08/15 2024 490
On August 13, local time in the United States, Google's annual "Made by Google" conference for 2024 officially kicked off. At the event, Google, with AI at its core, comprehensively showcased its latest achievements and innovations in hardware and software to the outside world.
New products including the Pixel 9 series of smartphones, Pixel 9 Pro Fold foldable phones, Pixel Watch 3 smartwatches, and Pixel Buds Pro 2 wireless earbuds were all unveiled, significantly more than last year.
As per usual, September and October are peak periods of competition in the mobile phone market, with Google, Apple, Huawei, and other brands launching their annual flagship products during this time. Google's annual event was originally scheduled for October, but it was likely to preempt the competition that the conference was held early.
During the conference, while introducing the all-new Gemini, Google did not forget to subtly criticize Apple's Apple Intelligence, further highlighting the fierce competition among brands.
I'm sure you're all curious about what Google announced. Below, let me take you through a brief review.
Pixel 9 Leads Google's Suite, AI as the Highlight
The most eye-catching hardware product at this conference is undoubtedly the Pixel 9 series, which includes not only the Pixel 9, Pixel 9 Pro, and Pixel 9 Pro XL smartphones but also the second-generation foldable phone, the Pixel 9 Pro Fold, which has been incorporated into the Pixel 9 series for the first time.
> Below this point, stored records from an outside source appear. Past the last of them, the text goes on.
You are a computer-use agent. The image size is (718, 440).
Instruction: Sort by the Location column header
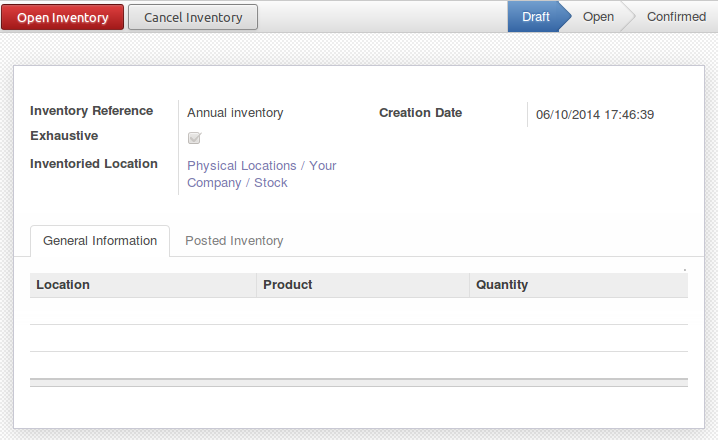[x=63, y=285]
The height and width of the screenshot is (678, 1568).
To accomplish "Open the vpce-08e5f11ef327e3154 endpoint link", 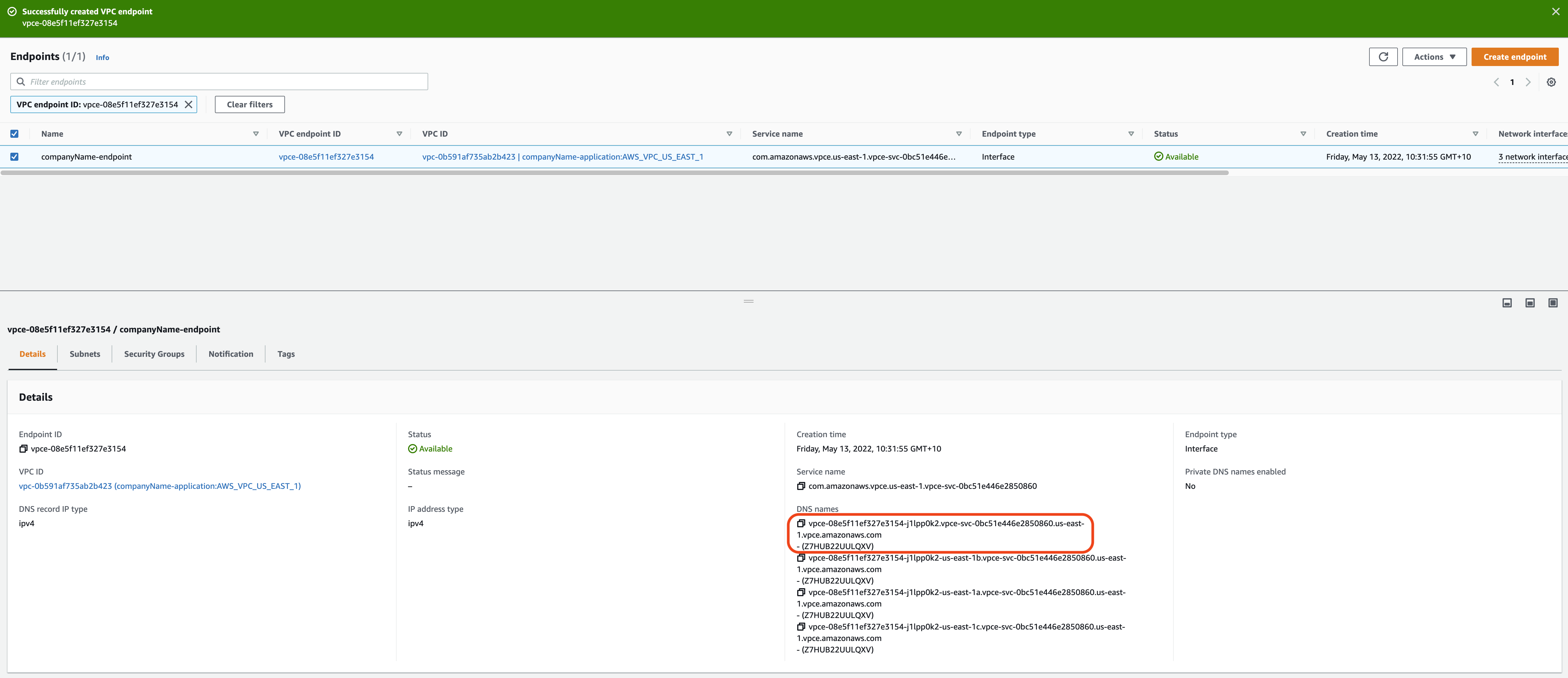I will tap(326, 156).
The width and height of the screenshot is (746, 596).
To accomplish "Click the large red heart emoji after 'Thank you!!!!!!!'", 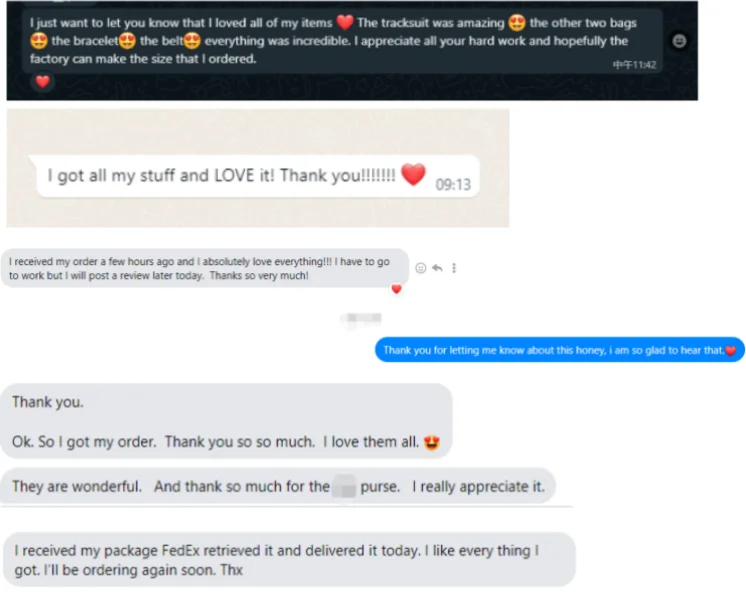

Let's start with the three smartphones. The Pixel 9 standard edition measures 6.3 inches, while the Pixel 9 Pro and Pixel 9 Pro XL measure 6.3 and 6.8 inches, respectively.
The entire Pixel 9 series is equipped with Google's latest Tensor G4 processor, and its main camera uses Samsung's 50-megapixel GNK sensor. The ultra-wide-angle lens employs Sony's IMX858 sensor, which is also used in the telephoto and front cameras of the Pixel 9 Pro.
Image source: Google
To better match AI capabilities, the Pixel 9 series has upgraded its storage, starting at 12GB for the standard edition and rising to 16GB for the Pro version, catching up with mainstream domestic phones.
Compared to its predecessor, the Pixel 9 Pro Fold has significantly improved in terms of thinness and lightness, measuring 10.5mm thick when folded and 5.1mm thick when unfolded. However, with a 6.3-inch external screen and an 8-inch internal screen when unfolded, the device weighs 257g, making it heavier than almost all new-generation foldable phones.
In other aspects, the Pixel 9 Pro Fold boasts 16GB of RAM and a camera combination of 48MP wide-angle + 10.8MP ultra-wide-angle + 10.8MP telephoto lenses, offering a solid overall performance.
Image source: Google
As for the Pixel Buds Pro 2 earbuds and Pixel Watch 3 watch, I won't go into details here because the deeply integrated Gemini large model is the highlight of this conference.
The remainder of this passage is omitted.